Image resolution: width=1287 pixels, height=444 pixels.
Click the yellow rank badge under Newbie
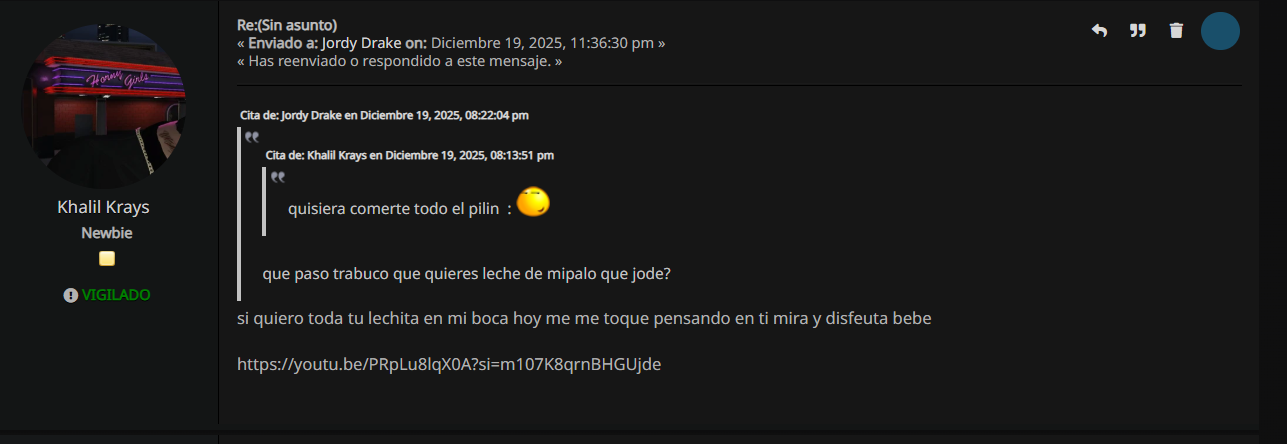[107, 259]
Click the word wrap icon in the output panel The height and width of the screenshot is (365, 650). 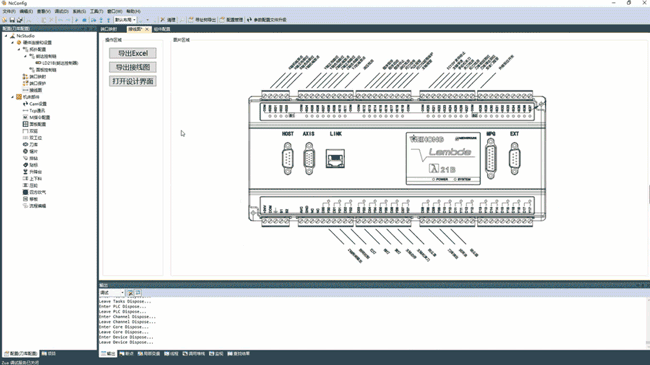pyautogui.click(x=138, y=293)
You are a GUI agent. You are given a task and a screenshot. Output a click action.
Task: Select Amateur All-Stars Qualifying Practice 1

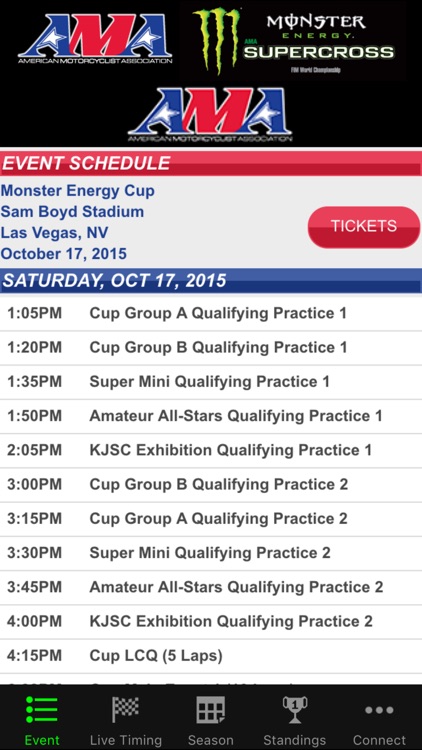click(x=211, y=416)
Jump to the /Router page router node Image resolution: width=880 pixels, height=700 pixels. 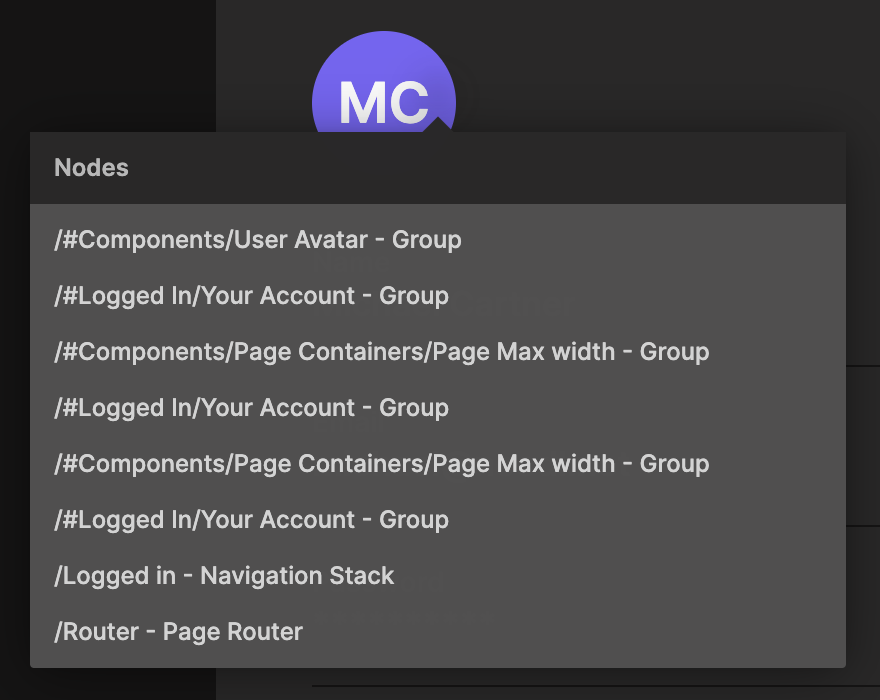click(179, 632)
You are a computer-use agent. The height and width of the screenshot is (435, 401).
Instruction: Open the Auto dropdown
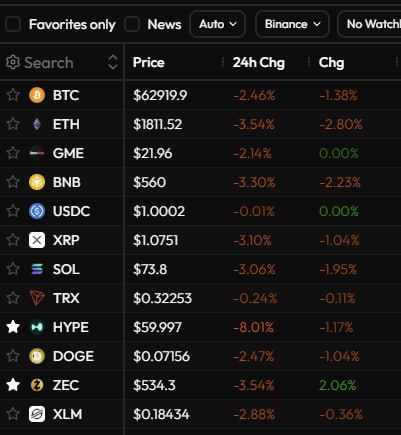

#### Task instructions
Your reply should hold only the lines running from the one with "You are a computer-use" to the end of the data above, set down exactly, pictures omitted.

#### Completed task
You are a computer-use agent. The height and width of the screenshot is (435, 401).
Instruction: Open the Auto dropdown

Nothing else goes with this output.